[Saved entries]
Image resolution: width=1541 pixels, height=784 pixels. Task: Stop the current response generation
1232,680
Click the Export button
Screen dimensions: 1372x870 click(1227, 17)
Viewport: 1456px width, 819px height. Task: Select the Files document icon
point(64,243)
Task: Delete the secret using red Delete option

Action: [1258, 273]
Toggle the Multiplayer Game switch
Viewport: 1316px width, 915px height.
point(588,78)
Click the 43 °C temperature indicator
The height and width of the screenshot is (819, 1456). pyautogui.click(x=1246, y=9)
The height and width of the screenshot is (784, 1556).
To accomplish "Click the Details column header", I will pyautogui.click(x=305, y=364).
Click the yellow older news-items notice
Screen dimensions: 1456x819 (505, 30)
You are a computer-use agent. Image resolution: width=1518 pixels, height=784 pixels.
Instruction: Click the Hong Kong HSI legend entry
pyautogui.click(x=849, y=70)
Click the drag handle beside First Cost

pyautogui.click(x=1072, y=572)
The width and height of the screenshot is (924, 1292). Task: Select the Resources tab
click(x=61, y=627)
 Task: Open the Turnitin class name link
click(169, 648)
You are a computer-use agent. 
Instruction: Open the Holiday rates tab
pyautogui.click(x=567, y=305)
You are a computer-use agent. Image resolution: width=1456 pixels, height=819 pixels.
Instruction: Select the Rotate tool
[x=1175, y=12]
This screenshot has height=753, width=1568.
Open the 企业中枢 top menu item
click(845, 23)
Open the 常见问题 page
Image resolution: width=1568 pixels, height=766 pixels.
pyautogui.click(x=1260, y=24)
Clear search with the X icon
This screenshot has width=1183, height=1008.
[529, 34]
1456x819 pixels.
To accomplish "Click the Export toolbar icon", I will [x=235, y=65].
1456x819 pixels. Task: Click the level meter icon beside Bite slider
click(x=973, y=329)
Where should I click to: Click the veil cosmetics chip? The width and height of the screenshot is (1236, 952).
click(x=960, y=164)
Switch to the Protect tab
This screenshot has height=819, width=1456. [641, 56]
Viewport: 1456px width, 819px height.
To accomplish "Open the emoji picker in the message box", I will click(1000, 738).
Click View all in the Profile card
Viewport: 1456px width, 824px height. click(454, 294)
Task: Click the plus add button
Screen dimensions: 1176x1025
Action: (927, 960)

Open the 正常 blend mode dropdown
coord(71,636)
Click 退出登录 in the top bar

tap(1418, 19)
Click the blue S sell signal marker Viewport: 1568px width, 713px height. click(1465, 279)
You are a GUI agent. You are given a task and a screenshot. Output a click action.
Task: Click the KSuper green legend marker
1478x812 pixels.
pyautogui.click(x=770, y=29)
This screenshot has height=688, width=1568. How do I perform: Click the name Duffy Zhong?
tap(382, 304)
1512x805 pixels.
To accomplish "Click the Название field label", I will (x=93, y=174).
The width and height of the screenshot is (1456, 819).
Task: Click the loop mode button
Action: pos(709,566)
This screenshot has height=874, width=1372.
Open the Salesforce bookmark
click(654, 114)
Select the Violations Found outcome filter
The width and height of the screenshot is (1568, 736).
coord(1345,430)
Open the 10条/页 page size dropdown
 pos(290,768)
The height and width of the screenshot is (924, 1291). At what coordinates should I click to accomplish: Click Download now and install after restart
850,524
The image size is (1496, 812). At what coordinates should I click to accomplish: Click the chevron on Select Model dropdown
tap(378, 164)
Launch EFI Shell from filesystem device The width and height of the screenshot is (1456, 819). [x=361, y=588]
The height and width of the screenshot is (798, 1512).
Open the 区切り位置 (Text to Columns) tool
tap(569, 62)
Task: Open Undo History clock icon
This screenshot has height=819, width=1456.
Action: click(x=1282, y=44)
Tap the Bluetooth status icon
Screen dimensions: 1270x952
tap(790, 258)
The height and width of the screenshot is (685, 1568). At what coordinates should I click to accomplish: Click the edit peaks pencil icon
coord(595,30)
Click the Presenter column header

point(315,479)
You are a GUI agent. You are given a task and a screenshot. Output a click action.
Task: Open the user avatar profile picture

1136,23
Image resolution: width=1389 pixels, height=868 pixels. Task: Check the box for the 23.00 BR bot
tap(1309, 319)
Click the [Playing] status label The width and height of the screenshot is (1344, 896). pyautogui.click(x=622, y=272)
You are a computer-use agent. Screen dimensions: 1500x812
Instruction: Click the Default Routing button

Action item:
Please output every record exactly as it appears.

Task output:
Image resolution: width=1541 pixels, height=784 pixels. Task: Stop the current response generation
1232,680
Click the Export button
Screen dimensions: 1372x870 click(1227, 17)
Viewport: 1456px width, 819px height. Task: Select the Files document icon
point(64,243)
Task: Delete the secret using red Delete option

Action: [1258, 273]
Toggle the Multiplayer Game switch
Viewport: 1316px width, 915px height.
point(588,78)
Click the 43 °C temperature indicator
The height and width of the screenshot is (819, 1456). pyautogui.click(x=1246, y=9)
The height and width of the screenshot is (784, 1556).
To accomplish "Click the Details column header", I will pyautogui.click(x=305, y=364).
Click the yellow older news-items notice
Screen dimensions: 1456x819 (505, 30)
You are a computer-use agent. Image resolution: width=1518 pixels, height=784 pixels.
Instruction: Click the Hong Kong HSI legend entry
pyautogui.click(x=849, y=70)
Click the drag handle beside First Cost

pyautogui.click(x=1072, y=572)
The width and height of the screenshot is (924, 1292). Task: Select the Resources tab
click(x=61, y=627)
 Task: Open the Turnitin class name link
click(169, 648)
You are a computer-use agent. 
Instruction: Open the Holiday rates tab
pyautogui.click(x=567, y=305)
You are a computer-use agent. Image resolution: width=1456 pixels, height=819 pixels.
Instruction: Select the Rotate tool
[x=1175, y=12]
This screenshot has height=753, width=1568.
Open the 企业中枢 top menu item
click(845, 23)
Open the 常见问题 page
Image resolution: width=1568 pixels, height=766 pixels.
pyautogui.click(x=1260, y=24)
Clear search with the X icon
This screenshot has width=1183, height=1008.
[529, 34]
1456x819 pixels.
To accomplish "Click the Export toolbar icon", I will [x=235, y=65].
1456x819 pixels. Task: Click the level meter icon beside Bite slider
click(x=973, y=329)
Where should I click to: Click the veil cosmetics chip? The width and height of the screenshot is (1236, 952).
click(x=960, y=164)
Switch to the Protect tab
This screenshot has height=819, width=1456. [641, 56]
Viewport: 1456px width, 819px height.
To accomplish "Open the emoji picker in the message box", I will click(1000, 738).
Click View all in the Profile card
Viewport: 1456px width, 824px height. click(454, 294)
Task: Click the plus add button
Screen dimensions: 1176x1025
Action: (927, 960)

Open the 正常 blend mode dropdown
coord(71,636)
Click 退出登录 in the top bar

tap(1418, 19)
Click the blue S sell signal marker Viewport: 1568px width, 713px height. click(1465, 279)
You are a GUI agent. You are given a task and a screenshot. Output a click action.
Task: Click the KSuper green legend marker
1478x812 pixels.
pyautogui.click(x=770, y=29)
This screenshot has height=688, width=1568. How do I perform: Click the name Duffy Zhong?
tap(382, 304)
1512x805 pixels.
To accomplish "Click the Название field label", I will (x=93, y=174).
The width and height of the screenshot is (1456, 819).
Task: Click the loop mode button
Action: pos(709,566)
This screenshot has height=874, width=1372.
Open the Salesforce bookmark
click(654, 114)
Select the Violations Found outcome filter
The width and height of the screenshot is (1568, 736).
coord(1345,430)
Open the 10条/页 page size dropdown
 pos(290,768)
The height and width of the screenshot is (924, 1291). At what coordinates should I click to accomplish: Click Download now and install after restart
850,524
The image size is (1496, 812). At what coordinates should I click to accomplish: Click the chevron on Select Model dropdown
tap(378, 164)
Launch EFI Shell from filesystem device The width and height of the screenshot is (1456, 819). [x=361, y=588]
The height and width of the screenshot is (798, 1512).
Open the 区切り位置 (Text to Columns) tool
tap(569, 62)
Task: Open Undo History clock icon
This screenshot has height=819, width=1456.
Action: click(x=1282, y=44)
Tap the Bluetooth status icon
Screen dimensions: 1270x952
tap(790, 258)
The height and width of the screenshot is (685, 1568). At what coordinates should I click to accomplish: Click the edit peaks pencil icon
coord(595,30)
Click the Presenter column header

point(315,479)
You are a GUI agent. You are given a task and a screenshot. Output a click action.
Task: Open the user avatar profile picture

1136,23
Image resolution: width=1389 pixels, height=868 pixels. Task: Check the box for the 23.00 BR bot
tap(1309, 319)
Click the [Playing] status label The width and height of the screenshot is (1344, 896). pyautogui.click(x=622, y=272)
You are a computer-use agent. Screen dimensions: 1500x812
Instruction: Click the Default Routing button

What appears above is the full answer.